# Information provided:

● ● ● ●

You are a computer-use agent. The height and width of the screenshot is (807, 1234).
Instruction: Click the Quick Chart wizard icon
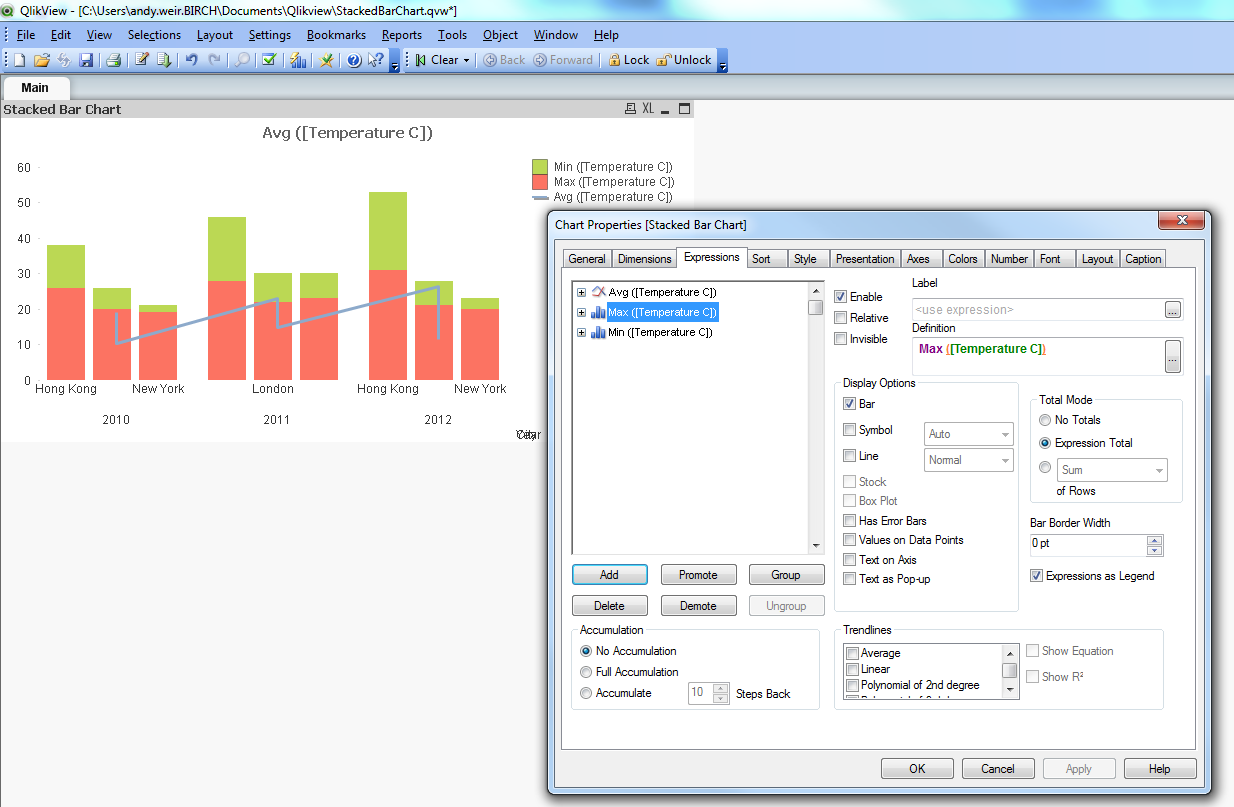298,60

● ● ● ●

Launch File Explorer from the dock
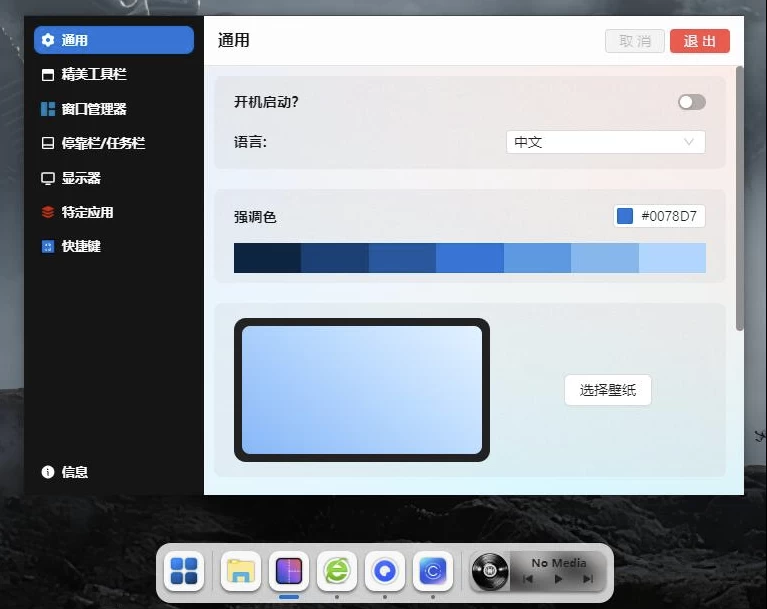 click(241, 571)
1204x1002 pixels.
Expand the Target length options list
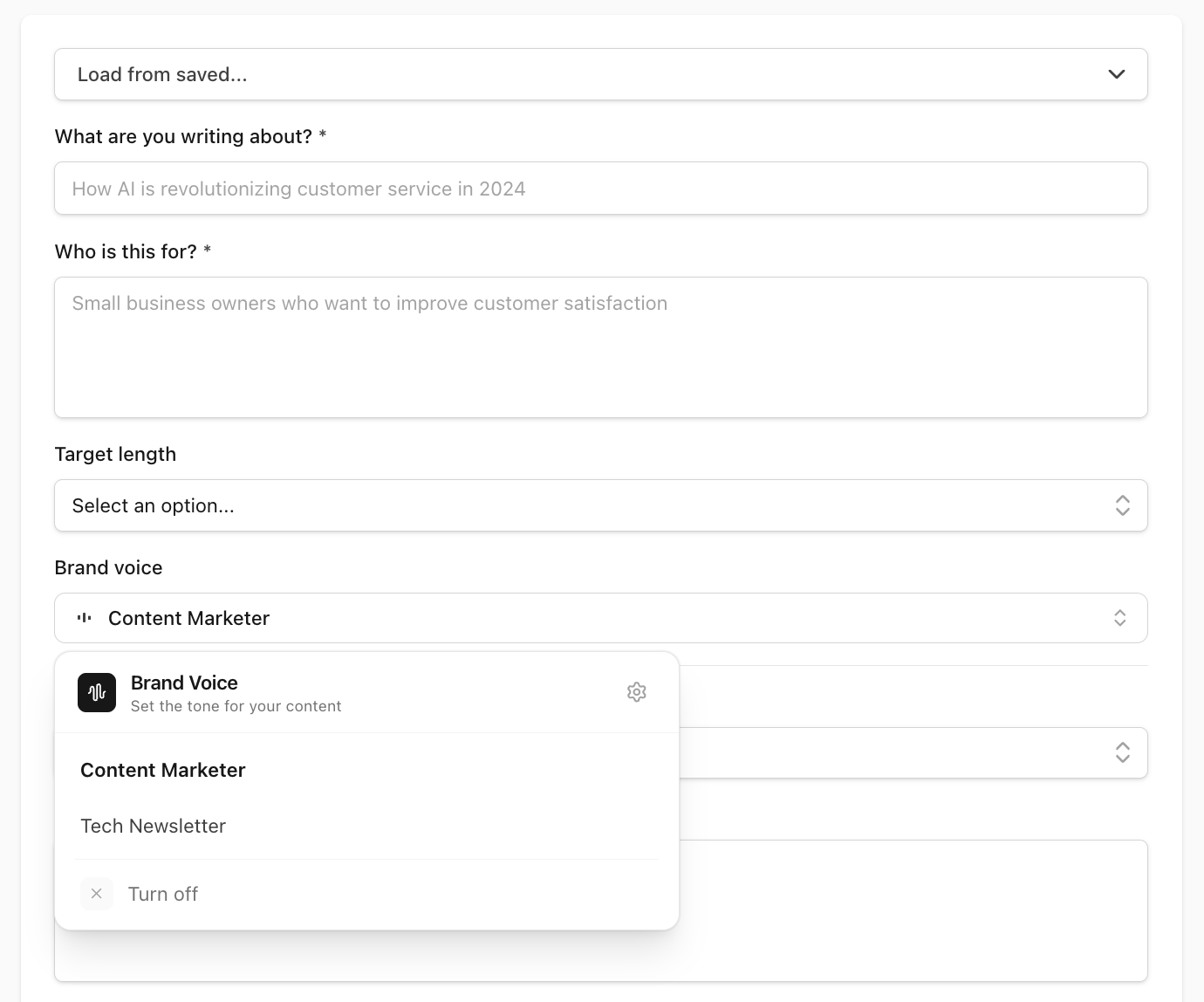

● ● ● ●

# Prompt:
Reproduce the lines above beginning at the line that contains "Launch File Explorer from the dock" and ending at the line that contains "Expand the Target length options list". No pictures.

# Written response:
Launch File Explorer from the dock
 click(241, 571)
1204x1002 pixels.
Expand the Target length options list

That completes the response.